MY BACKGROUND IN MAKING SONG VIDEOS
I came into Star Trek fandom in 1984, on the death of my mother. Grieving for her was too hard.
Grieving for Kirk or Spock when they appeared to die, let some of the steam out of the teapot.
It was only in 1985 that I believe I saw my first song videos - Starsky and Hutch. I never knew
that any other videos existed in any other fandoms. The people that I knew were just moving from the
earliest type of video making, that is, they were no longer using stop watches to time clips
that were assemble edited together and then copied with the audio cable attached to an audio source.
Instead, Pam Perry had purchased an RCA 800 VCR, which allowed one to lay down an audio track, and
then insert edit scenes into it. I immediately went out and bought one. My husband Paul, as usual,
figured out how it worked, and I made a bunch of Starsky and Hutch videos.
With this machine, there was an accuracy of about 3 frames (3/30th of a second), always in the same
direction. This meant that as long as I could tolerate the rainbow that formed at the edit point,
I could redo the edit over and over and over again to learn to pace the video to the song rhythm. But the
source machine was not controlled by the record machine, so though I knew WHERE the video would go, I never
knew WHAT video would go there. Frustrating, but I have an incredibly patient nature, so I just did and
redid and redid.
On this machine I made almost all my Star Trek videos, as well as those early Starsky and Hutch ones.

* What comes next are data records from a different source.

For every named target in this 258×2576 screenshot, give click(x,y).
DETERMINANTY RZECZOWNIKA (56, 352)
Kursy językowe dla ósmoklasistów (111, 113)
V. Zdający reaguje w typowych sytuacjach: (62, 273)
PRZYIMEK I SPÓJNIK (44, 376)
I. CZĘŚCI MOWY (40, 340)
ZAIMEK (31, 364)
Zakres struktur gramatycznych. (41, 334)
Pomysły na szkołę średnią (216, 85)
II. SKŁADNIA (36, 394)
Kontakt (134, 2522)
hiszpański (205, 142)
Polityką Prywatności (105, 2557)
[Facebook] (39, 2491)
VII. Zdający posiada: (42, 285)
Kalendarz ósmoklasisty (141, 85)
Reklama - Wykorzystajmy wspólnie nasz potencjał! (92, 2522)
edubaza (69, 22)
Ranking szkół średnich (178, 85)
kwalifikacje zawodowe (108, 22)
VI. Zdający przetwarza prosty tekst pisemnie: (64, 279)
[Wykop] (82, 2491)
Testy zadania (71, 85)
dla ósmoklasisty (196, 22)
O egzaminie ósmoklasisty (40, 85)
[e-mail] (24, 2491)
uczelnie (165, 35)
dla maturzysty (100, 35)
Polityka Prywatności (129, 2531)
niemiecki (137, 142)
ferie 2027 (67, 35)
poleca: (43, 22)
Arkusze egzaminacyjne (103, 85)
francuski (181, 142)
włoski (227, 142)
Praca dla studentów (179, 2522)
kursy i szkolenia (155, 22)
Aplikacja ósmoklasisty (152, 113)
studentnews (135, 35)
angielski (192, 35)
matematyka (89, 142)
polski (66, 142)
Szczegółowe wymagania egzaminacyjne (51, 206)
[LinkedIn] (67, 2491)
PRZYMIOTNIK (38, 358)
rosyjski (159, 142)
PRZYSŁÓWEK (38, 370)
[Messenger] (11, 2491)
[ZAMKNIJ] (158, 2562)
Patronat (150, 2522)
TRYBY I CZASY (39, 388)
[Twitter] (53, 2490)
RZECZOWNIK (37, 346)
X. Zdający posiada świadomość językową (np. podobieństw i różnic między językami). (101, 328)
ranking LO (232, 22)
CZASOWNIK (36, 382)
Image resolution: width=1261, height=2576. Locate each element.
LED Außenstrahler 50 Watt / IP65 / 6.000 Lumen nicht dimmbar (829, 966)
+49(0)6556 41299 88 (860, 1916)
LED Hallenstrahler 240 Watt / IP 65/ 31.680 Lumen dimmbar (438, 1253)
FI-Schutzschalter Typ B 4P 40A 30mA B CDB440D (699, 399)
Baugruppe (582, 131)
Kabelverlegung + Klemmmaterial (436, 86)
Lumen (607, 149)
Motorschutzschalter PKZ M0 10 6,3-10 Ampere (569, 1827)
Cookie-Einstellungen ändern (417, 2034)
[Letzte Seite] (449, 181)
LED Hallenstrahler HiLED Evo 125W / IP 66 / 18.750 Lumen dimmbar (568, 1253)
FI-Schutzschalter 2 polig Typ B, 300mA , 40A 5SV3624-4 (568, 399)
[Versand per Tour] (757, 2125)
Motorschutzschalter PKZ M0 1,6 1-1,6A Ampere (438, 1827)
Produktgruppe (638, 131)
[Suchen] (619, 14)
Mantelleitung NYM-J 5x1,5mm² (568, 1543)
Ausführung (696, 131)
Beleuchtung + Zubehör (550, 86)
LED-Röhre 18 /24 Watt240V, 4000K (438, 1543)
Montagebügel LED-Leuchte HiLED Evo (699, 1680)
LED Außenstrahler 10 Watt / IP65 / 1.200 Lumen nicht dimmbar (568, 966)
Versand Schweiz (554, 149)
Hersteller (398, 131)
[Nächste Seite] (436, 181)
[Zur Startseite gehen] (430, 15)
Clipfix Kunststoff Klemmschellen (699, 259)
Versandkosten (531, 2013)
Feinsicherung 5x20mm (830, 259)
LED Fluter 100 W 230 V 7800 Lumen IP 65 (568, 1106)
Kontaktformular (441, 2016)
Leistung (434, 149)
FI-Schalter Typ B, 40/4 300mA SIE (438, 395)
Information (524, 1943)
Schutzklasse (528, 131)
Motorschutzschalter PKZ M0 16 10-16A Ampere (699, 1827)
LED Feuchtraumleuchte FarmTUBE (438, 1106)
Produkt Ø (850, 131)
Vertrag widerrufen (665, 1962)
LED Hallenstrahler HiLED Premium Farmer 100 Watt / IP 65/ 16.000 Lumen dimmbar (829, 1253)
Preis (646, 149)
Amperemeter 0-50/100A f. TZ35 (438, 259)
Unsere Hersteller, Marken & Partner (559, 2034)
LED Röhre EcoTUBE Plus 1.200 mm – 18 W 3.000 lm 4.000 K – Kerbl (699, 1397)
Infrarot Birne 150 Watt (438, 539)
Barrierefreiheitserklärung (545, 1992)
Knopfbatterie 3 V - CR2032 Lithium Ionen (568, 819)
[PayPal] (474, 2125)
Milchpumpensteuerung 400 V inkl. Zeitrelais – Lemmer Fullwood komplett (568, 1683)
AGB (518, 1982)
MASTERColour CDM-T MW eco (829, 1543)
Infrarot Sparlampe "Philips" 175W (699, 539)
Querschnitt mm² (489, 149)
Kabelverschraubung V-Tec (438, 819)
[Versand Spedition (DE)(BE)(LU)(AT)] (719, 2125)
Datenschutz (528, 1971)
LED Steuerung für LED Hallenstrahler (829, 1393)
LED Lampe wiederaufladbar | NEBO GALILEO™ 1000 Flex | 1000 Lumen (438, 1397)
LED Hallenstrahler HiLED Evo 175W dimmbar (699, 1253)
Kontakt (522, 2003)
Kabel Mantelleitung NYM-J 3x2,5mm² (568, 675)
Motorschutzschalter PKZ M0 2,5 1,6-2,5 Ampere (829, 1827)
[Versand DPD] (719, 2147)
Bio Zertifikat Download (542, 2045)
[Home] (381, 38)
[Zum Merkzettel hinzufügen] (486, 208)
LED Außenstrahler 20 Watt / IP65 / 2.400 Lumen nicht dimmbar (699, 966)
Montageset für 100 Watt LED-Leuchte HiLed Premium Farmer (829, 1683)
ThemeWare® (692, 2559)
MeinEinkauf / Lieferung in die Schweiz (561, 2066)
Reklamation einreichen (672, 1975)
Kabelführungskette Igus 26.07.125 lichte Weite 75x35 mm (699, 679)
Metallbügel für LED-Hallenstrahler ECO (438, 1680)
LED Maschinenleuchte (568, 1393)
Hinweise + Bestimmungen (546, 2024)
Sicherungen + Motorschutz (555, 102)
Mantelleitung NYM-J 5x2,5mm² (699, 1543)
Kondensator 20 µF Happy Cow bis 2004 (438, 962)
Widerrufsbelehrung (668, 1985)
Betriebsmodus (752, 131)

Wanting more control, we investigated and discovered the Beta 1000 machines. With two of them, you could
tie them together and they would roll back together, roll forward and the edit would happen where you had
set. It was like magic. It was on these machines that I did most of my subsequent work. Instead of
a rainbow, though, the first frame of the edit would shear, often turning partially black and white.
This machine was 1 frame accurate, so it was heaven to use.
Most of the sophistication I developed was on these two Beta machines. My style of working is to usually
begin an edit at the beginning of the word part of the music phrase, leaving the intervening music with the
preceding clip. I set my in and out points on the recorder, then I did the arithmetic to discover
how long the interval was. Next I went to the source machine and found the appropriate clip. I would
play the video and hit pause on the fly, looking for the end point by emotion. Then I would backtime
to find the in point that let the clip I inserted end when I wanted. Of course, this has to adjust to
reality if your clips aren't the right size to fit, or whatever. For a slow song, moving to the
beginning of the music phrase interlude, instead of starting at the words, gives you a slurring effect
that works with the rhythm.
Of all the people I taught, the one that I remember picking up the most advanced ideas was DJ Driscoll.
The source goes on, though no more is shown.